Stephen Ross's review on Robert Seguin's Around quitting time located at muse journals http://muse.jhu.edu/journals/modern_fiction_studies/v048/48.2ross.html identifies Seguin's primary notion is that :
"we must adopt a dialectical perspective which analyzes class as a fluid process rather than a category with determinate content"
He identifies how a class labelled "middle-class" has become so broad that it both identifes everyone as belonging to this group of people therefore in effect removing all class systems. He additionally identifies two of his theories as "broad contentions"; one being the pastoral and the other being the frontier and the idea that the combination of the two concludes in a distictively middle class utopia of leisure. This basically means that by the American people percieving leisure as their Utopia they detatch themselves from work; work being labelled as one of the major signifiers of class.

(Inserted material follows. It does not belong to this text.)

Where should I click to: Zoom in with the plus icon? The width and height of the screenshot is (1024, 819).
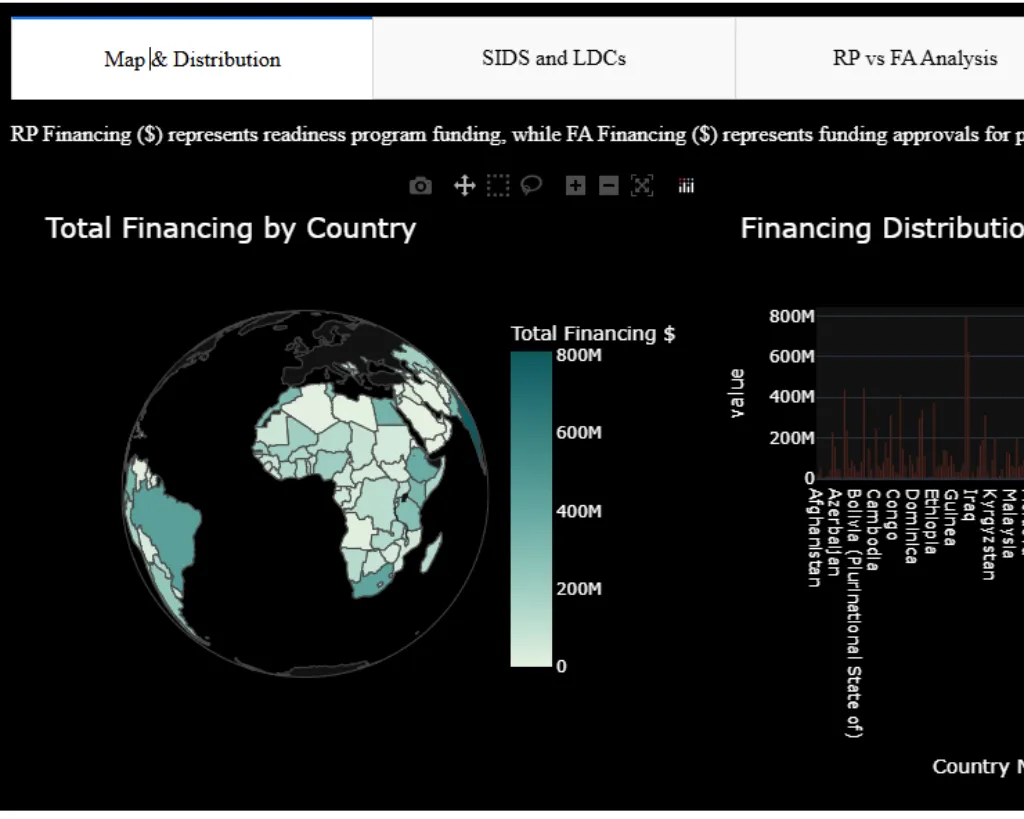click(x=575, y=186)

Robert Seguin's study looks at the cultural context of the American middle-class during the modernist era; Seguin draws primarily from a Marxist and cultural understanding and study. The notion of middle-class is labelled as a fantasy one which is created by the reformulation of the past pastoral discourse that has ideological, material, and physical elements. The "updating or refunctioning" of such elements is what Seguin calls a middle-class space. This space suspends class itself, therefore creating "classlessness." In other words, there is no difference between being middle-class and being classless.
The article "the toil of labour" counters this arguement however depicting the view of the working man being a struggle, arduous and backbreaking. Work is something you do because you must but you loathe every minute of it, there is no reward other than the money which you need to survive, survival being the primary objective.